Figure 7.

Models of transcriptional regulation during zinc deficiency. (A) Diagram of an intestinal cell flanked by the intestinal lumen (above) and the pseudocoelom (below). Two dietary zinc-conditions are illustrated: deficiency (left) and excess (right). Zinc (black circles) enters the intestinal cell, and an undefined sensing mechanism causes activation of LZA element containing promoters. ZIPT proteins (blue) might localize to the plasma membrane or lysosome related organelles (LRO, green), but the subcellular localization has not been established. During zinc excess, the HIZR-1 nuclear receptor causes activation of HZA element containing promoters and the CDF-2 protein (red) localizes to the LRO where it functions to store zinc, and the TTM-1B protein (red) localizes to the plasma membrane where it functions to excrete zinc. (B) Two models of LZA element mediated transcriptional regulation. In the upper model, a proposed LZA element binding protein (blue box) is a transcriptional activator that interacts with the LZA element in response to zinc deficiency; this triggers assembly of a transcriptional activation complex including MDT-15 (green box).
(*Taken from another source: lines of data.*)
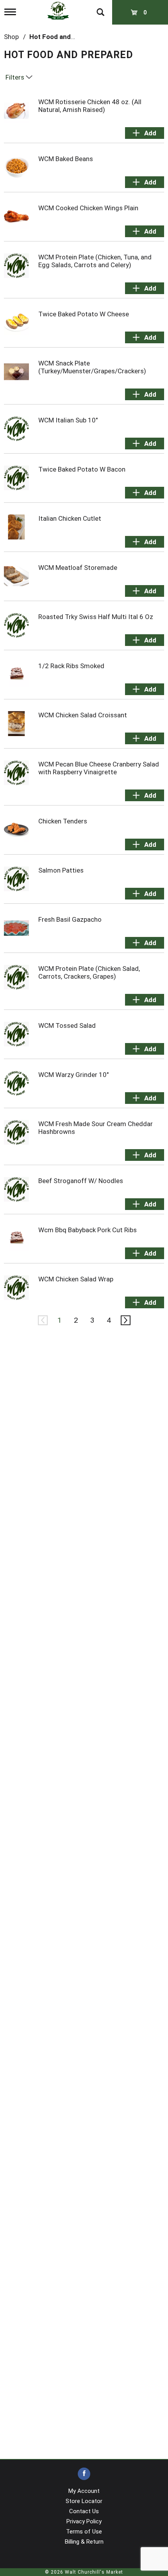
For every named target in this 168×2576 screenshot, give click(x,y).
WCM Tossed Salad (67, 1025)
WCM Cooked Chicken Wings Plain (88, 208)
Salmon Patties (61, 870)
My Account (84, 2490)
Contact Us (84, 2511)
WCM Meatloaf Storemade (77, 567)
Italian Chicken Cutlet (69, 518)
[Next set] (125, 1320)
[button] (144, 133)
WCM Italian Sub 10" (68, 420)
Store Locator (84, 2501)
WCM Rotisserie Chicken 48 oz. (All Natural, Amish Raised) (89, 106)
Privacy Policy (84, 2521)
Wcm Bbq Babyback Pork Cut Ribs (87, 1230)
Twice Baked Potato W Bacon (81, 469)
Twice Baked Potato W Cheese (83, 314)
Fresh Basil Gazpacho (70, 919)
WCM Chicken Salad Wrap (75, 1279)
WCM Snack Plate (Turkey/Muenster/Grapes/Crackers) (92, 367)
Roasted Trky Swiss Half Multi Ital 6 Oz (95, 617)
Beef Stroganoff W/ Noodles (80, 1181)
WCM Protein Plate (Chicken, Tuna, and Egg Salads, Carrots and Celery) (95, 261)
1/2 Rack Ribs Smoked (71, 666)
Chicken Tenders (62, 821)
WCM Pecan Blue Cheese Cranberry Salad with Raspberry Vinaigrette (98, 768)
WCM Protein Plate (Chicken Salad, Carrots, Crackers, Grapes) (89, 972)
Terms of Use (84, 2531)
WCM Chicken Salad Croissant (82, 715)
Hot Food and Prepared (65, 37)
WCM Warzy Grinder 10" (73, 1075)
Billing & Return (84, 2541)
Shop (11, 37)
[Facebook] (84, 2474)
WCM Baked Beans (65, 159)
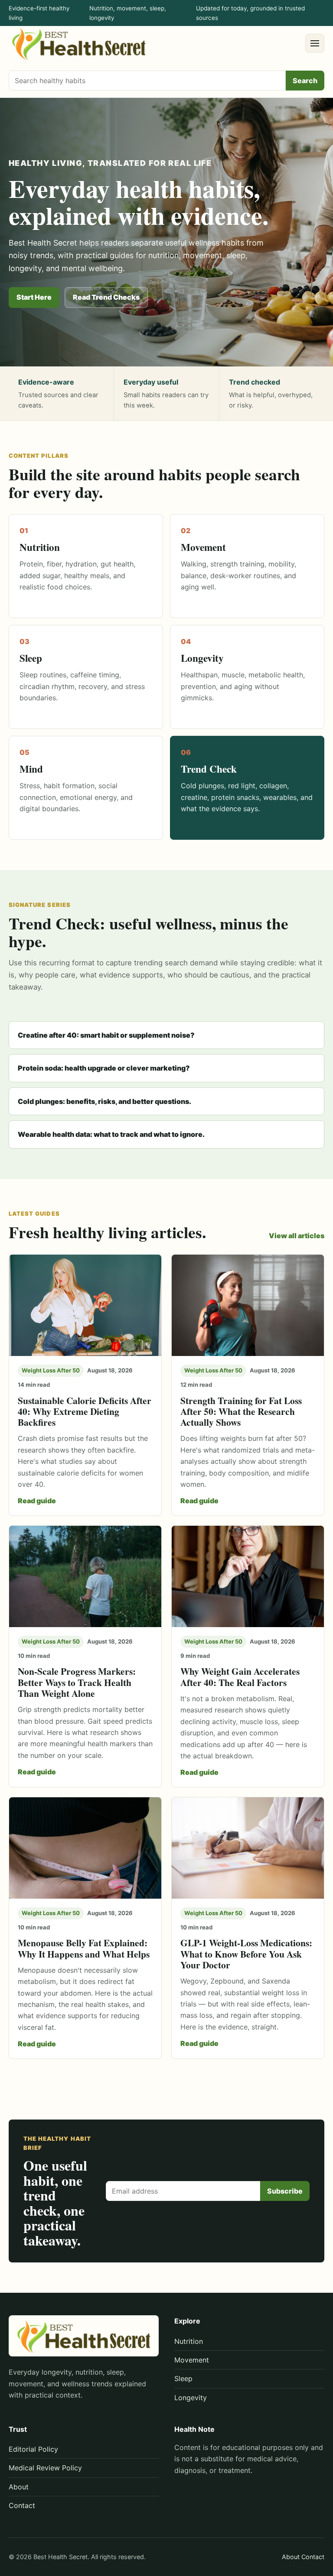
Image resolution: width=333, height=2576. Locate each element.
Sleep (183, 2378)
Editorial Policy (33, 2449)
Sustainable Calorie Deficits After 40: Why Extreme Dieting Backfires (84, 1411)
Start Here (34, 297)
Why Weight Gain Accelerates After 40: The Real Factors (240, 1676)
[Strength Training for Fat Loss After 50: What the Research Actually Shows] (248, 1305)
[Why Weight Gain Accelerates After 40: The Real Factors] (248, 1576)
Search (305, 80)
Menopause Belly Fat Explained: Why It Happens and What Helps (84, 1948)
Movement (191, 2360)
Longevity (190, 2397)
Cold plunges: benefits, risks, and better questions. (104, 1101)
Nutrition (188, 2341)
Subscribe (285, 2191)
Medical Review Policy (45, 2467)
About (19, 2486)
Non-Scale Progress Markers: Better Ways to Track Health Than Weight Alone (77, 1682)
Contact (22, 2505)
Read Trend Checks (106, 297)
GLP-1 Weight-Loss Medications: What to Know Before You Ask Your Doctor (246, 1953)
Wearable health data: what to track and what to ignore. (111, 1134)
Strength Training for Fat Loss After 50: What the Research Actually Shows (241, 1411)
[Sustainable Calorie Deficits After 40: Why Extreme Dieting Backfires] (85, 1305)
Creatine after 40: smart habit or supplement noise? (106, 1035)
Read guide (37, 1500)
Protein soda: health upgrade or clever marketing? (104, 1068)
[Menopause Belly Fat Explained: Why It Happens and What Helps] (85, 1848)
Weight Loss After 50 (51, 1370)
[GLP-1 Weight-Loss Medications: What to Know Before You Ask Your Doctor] (248, 1848)
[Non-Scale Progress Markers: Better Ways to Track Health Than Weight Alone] (85, 1576)
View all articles (296, 1235)
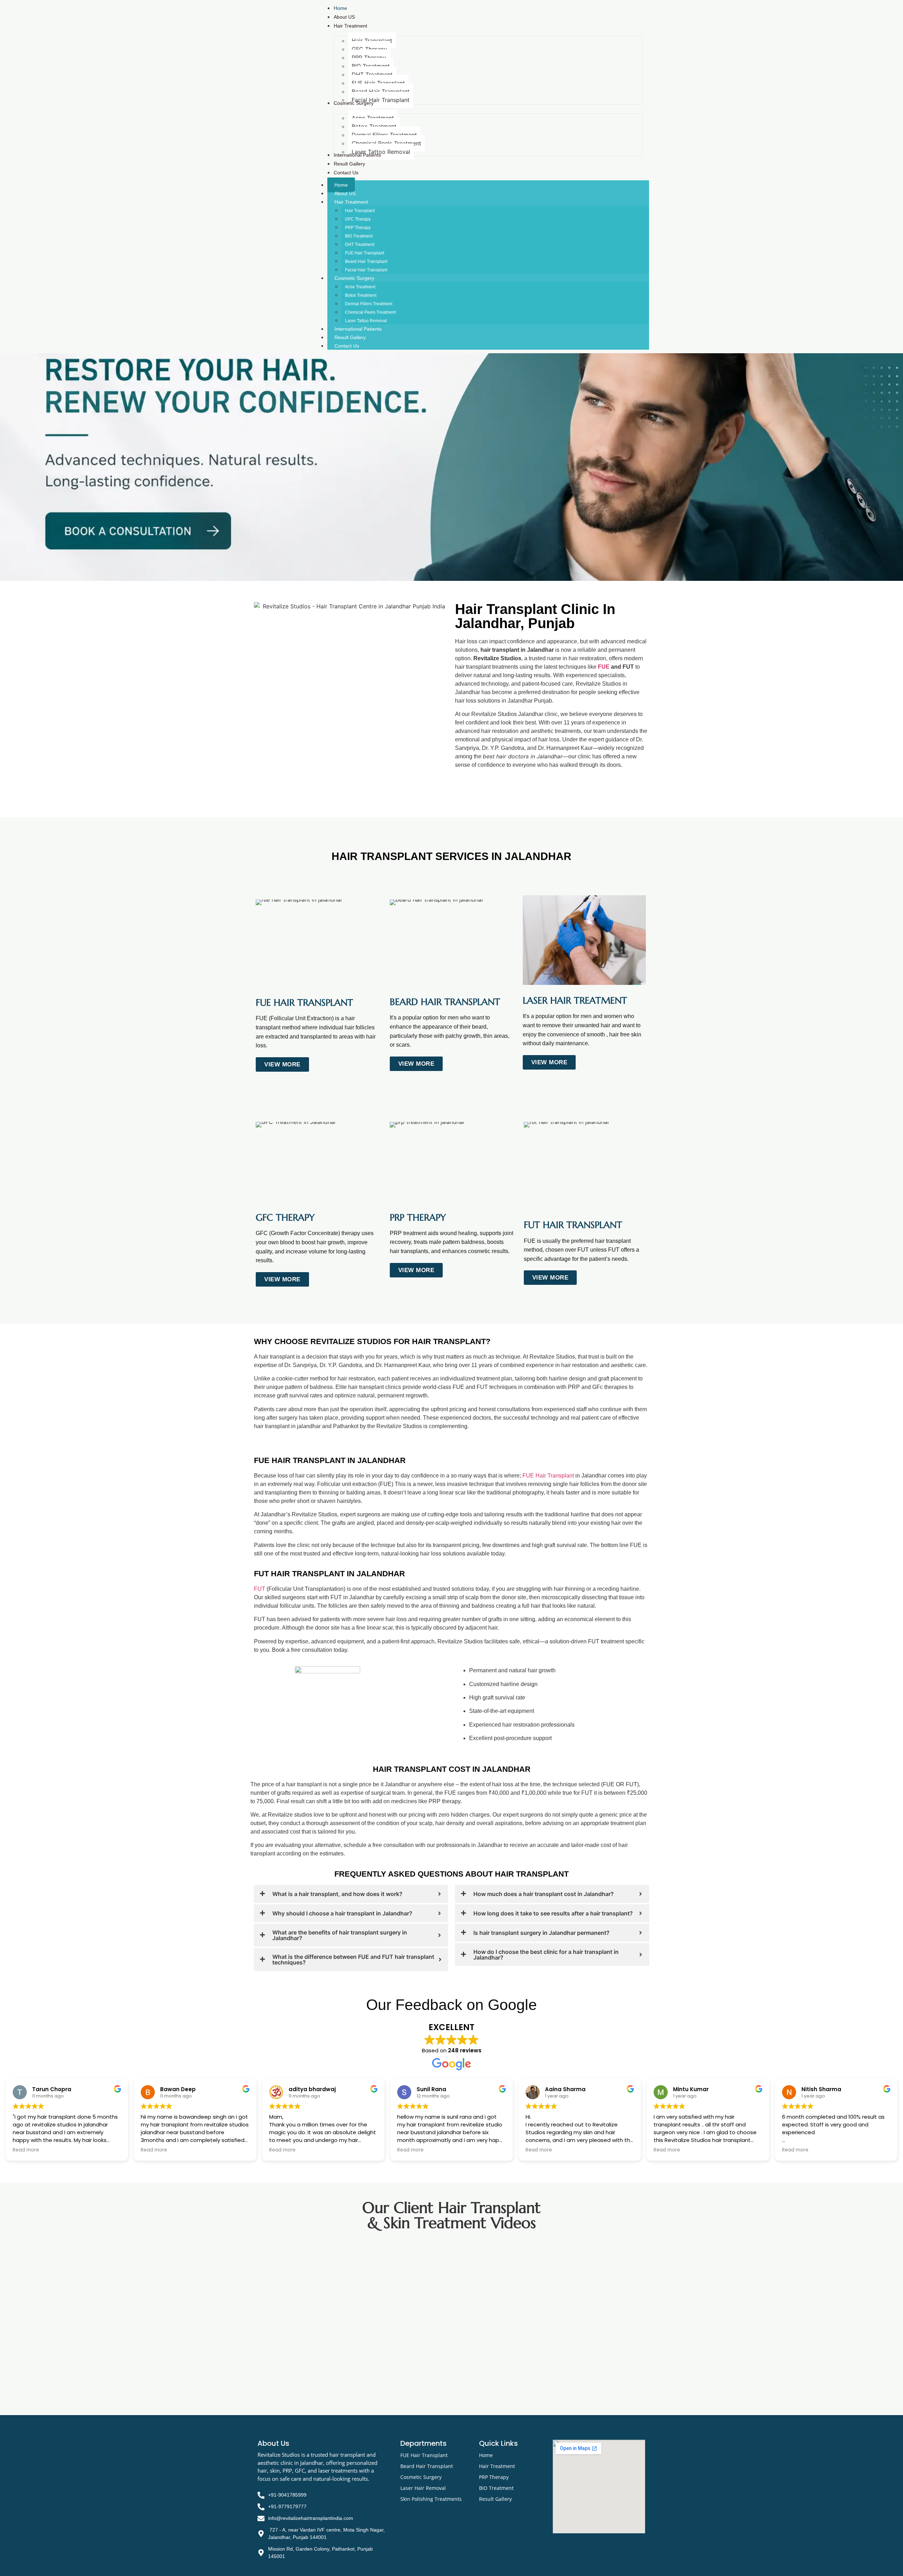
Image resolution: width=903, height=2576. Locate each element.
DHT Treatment (359, 244)
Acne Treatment (360, 286)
ELT-2 (yellow box) constitutively binds GATA elements and is permissive for intestinal cell expression. Stimulation is shown by an arrow and thick transcription start site. In the lower model, the LZA-element binding protein is a transcriptional repressor that interacts with the LZA element during zinc-replete conditions. Repression is shown by a bar and thin transcription start site; zinc deficiency abrogates the binding interaction, allowing assembly of a transcriptional activation complex. These two models are not mutually exclusive, since the LZA element binding protein might be converted from a repressor in zinc-replete conditions to an activator in zinc-deficient conditions.